▸ **AIM**
Copy each of the following records word for word, keeping every line as it stands.

▸ **PROVIDED DATA**
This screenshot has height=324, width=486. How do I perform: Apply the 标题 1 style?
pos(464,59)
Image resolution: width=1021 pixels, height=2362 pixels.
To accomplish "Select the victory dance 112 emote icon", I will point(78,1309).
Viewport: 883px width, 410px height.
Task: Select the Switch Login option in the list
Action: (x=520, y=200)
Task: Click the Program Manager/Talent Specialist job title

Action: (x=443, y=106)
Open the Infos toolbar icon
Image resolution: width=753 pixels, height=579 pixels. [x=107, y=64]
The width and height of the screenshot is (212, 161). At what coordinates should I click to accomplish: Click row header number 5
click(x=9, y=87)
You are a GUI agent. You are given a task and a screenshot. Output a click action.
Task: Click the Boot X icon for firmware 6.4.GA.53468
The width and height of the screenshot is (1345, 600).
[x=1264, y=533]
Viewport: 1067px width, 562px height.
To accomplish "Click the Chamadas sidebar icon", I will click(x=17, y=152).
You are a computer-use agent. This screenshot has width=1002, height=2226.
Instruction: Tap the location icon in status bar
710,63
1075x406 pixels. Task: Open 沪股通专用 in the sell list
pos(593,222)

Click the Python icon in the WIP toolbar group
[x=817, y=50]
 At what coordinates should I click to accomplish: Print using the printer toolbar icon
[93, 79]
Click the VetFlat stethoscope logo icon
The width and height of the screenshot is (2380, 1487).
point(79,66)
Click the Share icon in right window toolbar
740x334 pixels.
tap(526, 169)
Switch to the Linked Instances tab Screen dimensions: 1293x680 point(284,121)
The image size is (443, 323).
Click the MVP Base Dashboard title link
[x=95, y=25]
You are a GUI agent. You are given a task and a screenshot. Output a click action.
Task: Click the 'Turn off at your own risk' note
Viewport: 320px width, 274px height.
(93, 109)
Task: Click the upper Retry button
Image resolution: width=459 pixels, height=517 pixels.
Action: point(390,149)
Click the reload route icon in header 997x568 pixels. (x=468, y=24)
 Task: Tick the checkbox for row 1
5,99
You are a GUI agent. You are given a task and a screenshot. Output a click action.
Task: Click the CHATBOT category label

▸ **RESULT**
This screenshot has height=324, width=486. How do I perform: Apply the 标题 1 style?
pos(464,59)
Image resolution: width=1021 pixels, height=2362 pixels.
To accomplish "Select the victory dance 112 emote icon", I will point(78,1309).
Viewport: 883px width, 410px height.
Task: Select the Switch Login option in the list
Action: (x=520, y=200)
Task: Click the Program Manager/Talent Specialist job title

Action: (x=443, y=106)
Open the Infos toolbar icon
Image resolution: width=753 pixels, height=579 pixels. [x=107, y=64]
The width and height of the screenshot is (212, 161). At what coordinates should I click to accomplish: Click row header number 5
click(x=9, y=87)
You are a GUI agent. You are given a task and a screenshot. Output a click action.
Task: Click the Boot X icon for firmware 6.4.GA.53468
The width and height of the screenshot is (1345, 600).
[x=1264, y=533]
Viewport: 1067px width, 562px height.
To accomplish "Click the Chamadas sidebar icon", I will click(x=17, y=152).
You are a computer-use agent. This screenshot has width=1002, height=2226.
Instruction: Tap the location icon in status bar
710,63
1075x406 pixels. Task: Open 沪股通专用 in the sell list
pos(593,222)

Click the Python icon in the WIP toolbar group
[x=817, y=50]
 At what coordinates should I click to accomplish: Print using the printer toolbar icon
[93, 79]
Click the VetFlat stethoscope logo icon
The width and height of the screenshot is (2380, 1487).
point(79,66)
Click the Share icon in right window toolbar
740x334 pixels.
tap(526, 169)
Switch to the Linked Instances tab Screen dimensions: 1293x680 point(284,121)
The image size is (443, 323).
Click the MVP Base Dashboard title link
[x=95, y=25]
You are a GUI agent. You are given a task and a screenshot. Output a click action.
Task: Click the 'Turn off at your own risk' note
Viewport: 320px width, 274px height.
(93, 109)
Task: Click the upper Retry button
Image resolution: width=459 pixels, height=517 pixels.
Action: point(390,149)
Click the reload route icon in header 997x568 pixels. (x=468, y=24)
 Task: Tick the checkbox for row 1
5,99
You are a GUI agent. You are given a task and a screenshot. Output a click action.
Task: Click the CHATBOT category label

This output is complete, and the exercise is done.